Semi-feudal, colonial period (Before 1945)
In middle-class families, the groom would wear a traditional turban and a transparent gray ao dai (ao the), while the bride would don a brocade one. For low-income couples: a brown blouse naturally dyed and black midi skirt.
First Indochina War (1945-1954)
Many men got married in their soldier uniform and women a long-sleeved, button-down silk shirt with silk pants. Around this period, the bride started to have a wedding bouquet, for example, sword lilies.
Second Indochina War (1954-1975)
‘I heard there was a famous slogan for the weddings in this period: ‘Have fun with the wedding, but don’t forget your mission,'” Quynh Anh said.
The subsidy period (1975-1986)
As the country suffered an economic crisis, vacuum flasks, wash-basins or food stamps were ideal as wedding gifts. The brides started to put on white Western gowns and grooms began to invest in their suits and ties.

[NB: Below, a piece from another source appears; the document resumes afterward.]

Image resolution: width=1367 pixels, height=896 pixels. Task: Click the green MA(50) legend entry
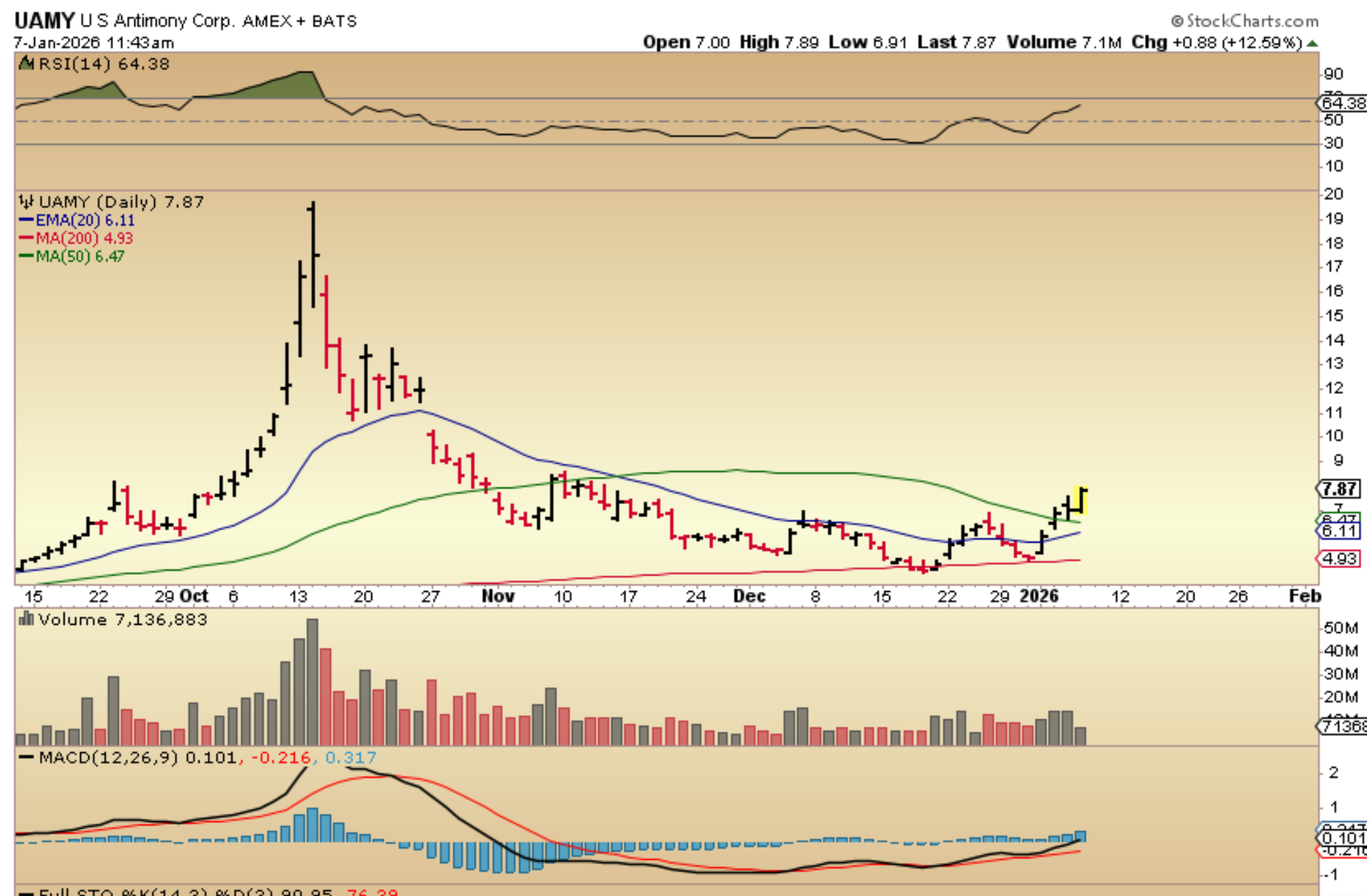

The Doi moi reform (1986-2000)
Free market and disco era brought retro ruffled gowns and funky makeup to brides like Quynh Anh’s mother. “I find it the most impressive of all these periods,” Quynh Anh said.
“We found this period’s weddings were defined by an iconic blue canvas with kissing pigeons,” she said. Until today, you could still find this typical design in weddings held at home across Vietnam.
“The new generations, many of whom graduated from overseas, started to embrace a new way of thinking and a new style for their wedding,” she said. White gowns and black tuxes were trendy, and still are.
Earlier this year, Vietnam saw a trend of stylized ao dai, yet it’s is difficult to see the traditional tunic as the official wedding gowns. Quynh Anh said it can be just a compatibility thing: ao dai may not go well with receptions and parties in restaurants with Western-style décor.